Hollis Doherty - Sales. 5 years in Cannabis —forming relationships with brands, talent, and dispensary buyers across Southern California. Experience training and managing sales teams, as an outside sales rep, and placing new brands and managing orders. Previous Companies — NorCal Cannabis, Calyx Brands, FORIA Wellness.
7-Eleven Owner to Buy Marathon’s Speedway for $21 Billion. Seven & i Holdings Co., the world’s largest convenience store franchiser, agreed to buy Marathon Petroleum Corp.’s Speedway gas stations for $21 billion, betting that an expanded U.S. footprint will deliver growth amid the uncertainty of the pandemic.

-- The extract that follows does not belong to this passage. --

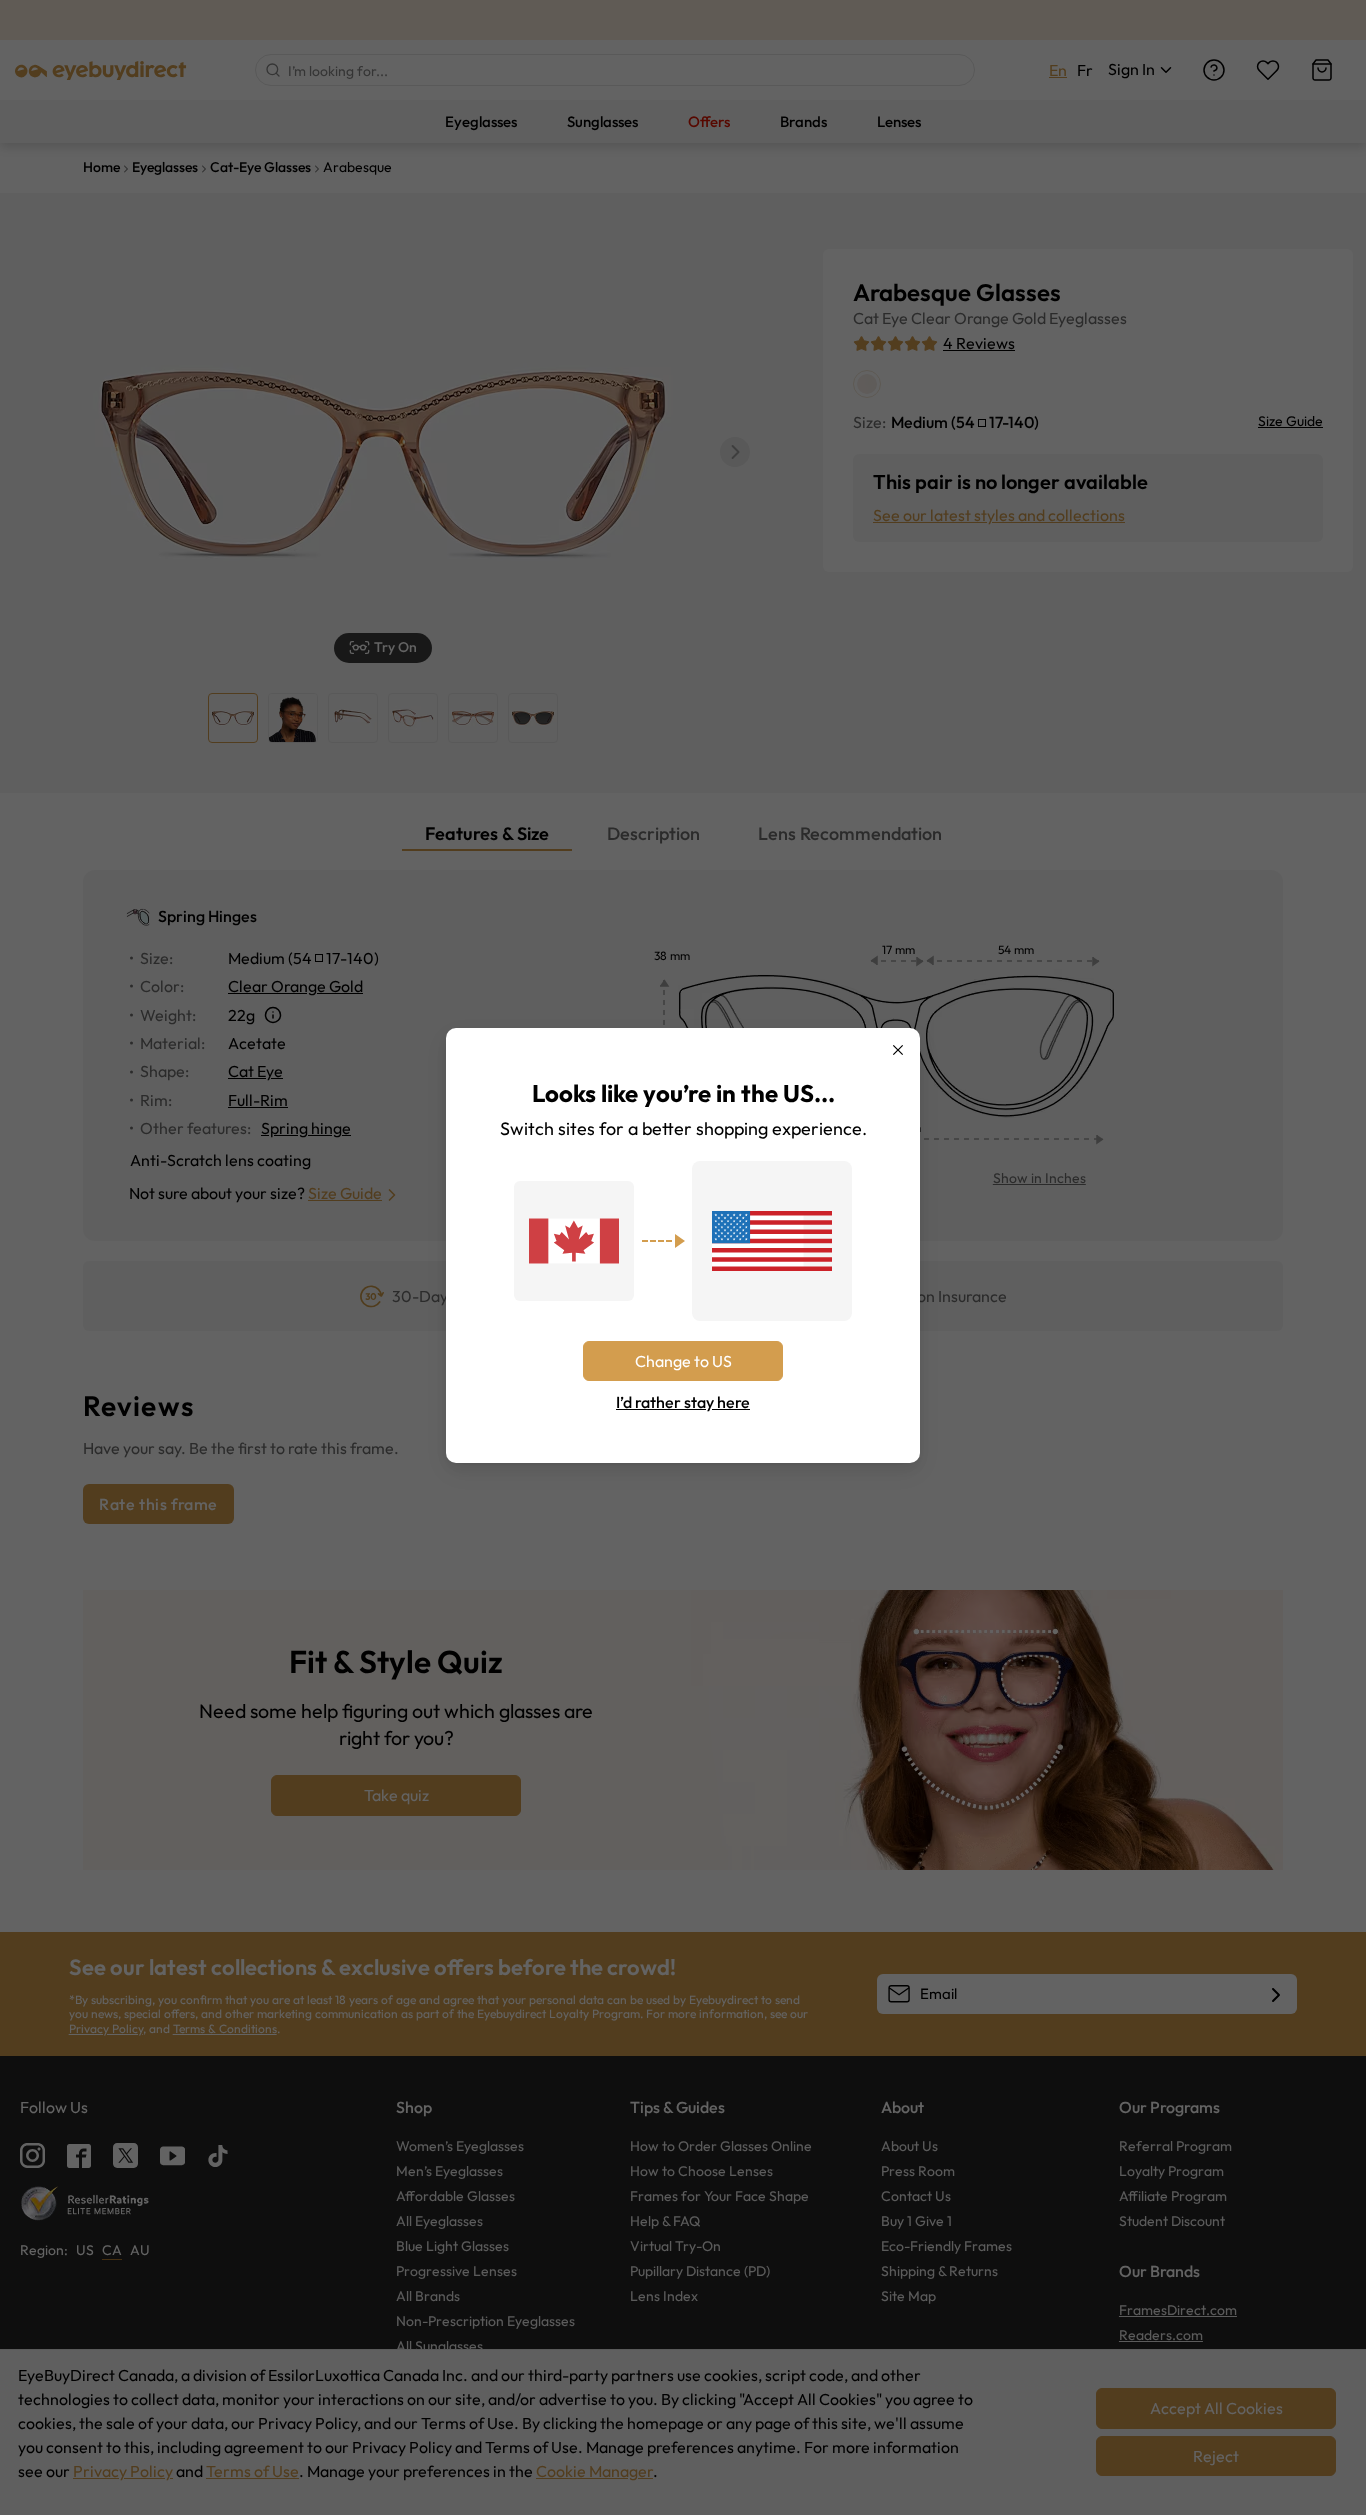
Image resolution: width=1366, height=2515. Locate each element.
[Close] (898, 1050)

The transaction, to be paid in cash and partly financed using debt, will add ~3,900 stores to 9,800 locations operated by the retailer’s U.S.-based 7-Eleven unit, the Tokyo-based company said in a statement Monday. The deal is the second-largest purchase of a U.S. target this year and the biggest yet for Seven & i, a retail giant with 69,000 stores worldwide including 7-Eleven outlets and Ito-Yokado supermarkets in Japan. Seven & i spent $3.3 billion three years ago to buy Sunoco LP gas stations and convenience stores in a push to expand its U.S. footprint.